For patients with severe DED, the next step in our regimen is intense pulsed light (IPL) therapy via the Toyos technique.1 IPL is an intense flash of light with heat that coagulates the telangiectatic vessels at the eyelid margins that are common with meibomian gland dysfunction (Figure). Treatment has a direct thermal effect on the meibomian glands that, in effect, melts the gummed-up secretions to help unclog the glands. IPL tends to work best in patients who have ocular rosacea, and they report tremendous symptomatic relief. That said, we will administer this therapy to any patient who does not respond to other treatments. IPL is generally performed once a month for 4 months, and then maintenance treatments are done as needed, typically once a year.
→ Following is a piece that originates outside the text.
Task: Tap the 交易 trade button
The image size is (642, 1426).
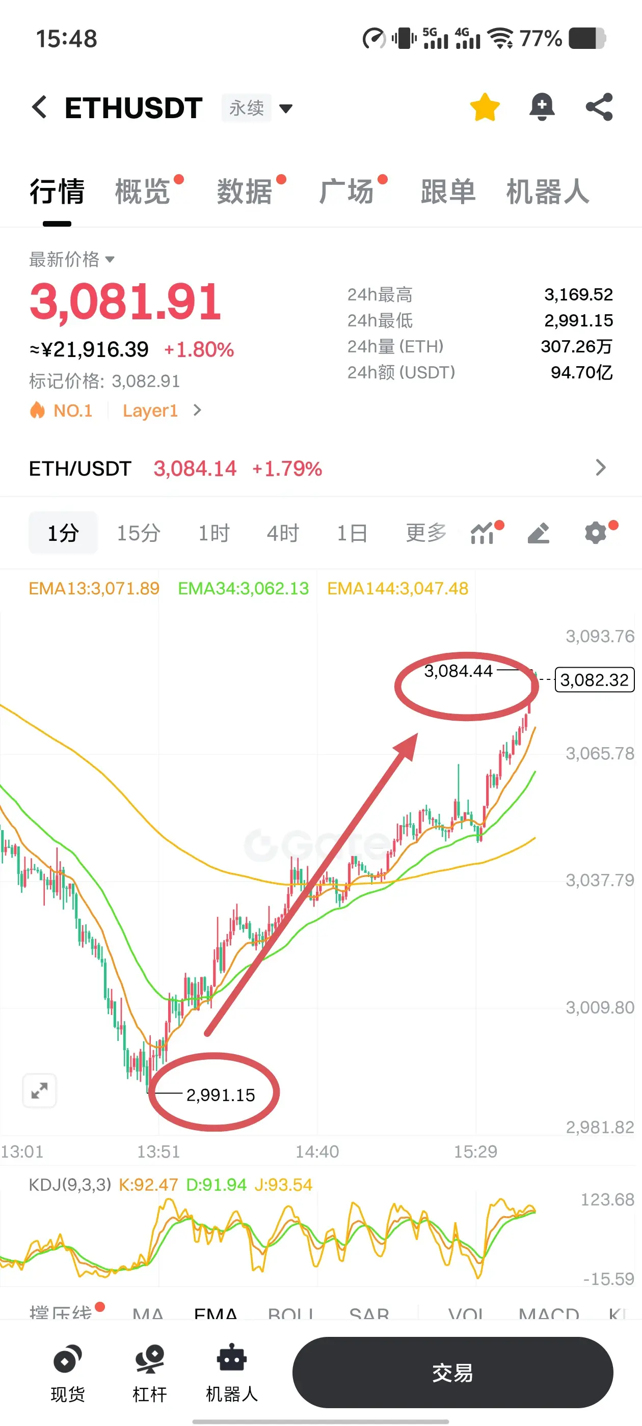Action: pyautogui.click(x=453, y=1372)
Patients continue their Avenova usage to maintain lid hygiene. (For more on IPL, see Dr. Adler’s article)
CONCLUSION
As a premium lens surgeon, I have found that the number-one factor contributing to my success and to my patients’ satisfaction is my attention to DED. Instead of feeling irritated by a delay in their cataract surgery, most of our patients are impressed by our attention to detail and quest for perfection. When it comes to DED, education, aggressive preoperative treatment, and appropriate postoperative management are key for premium lens patients.
1. Toyos R, McGill W, Briscoe D. Intense pulsed light treatment for dry eye disease due to meibomian gland dysfunction; a 3-year retrospective study. Photomed Laser Surg. 2015;33(1):41-46.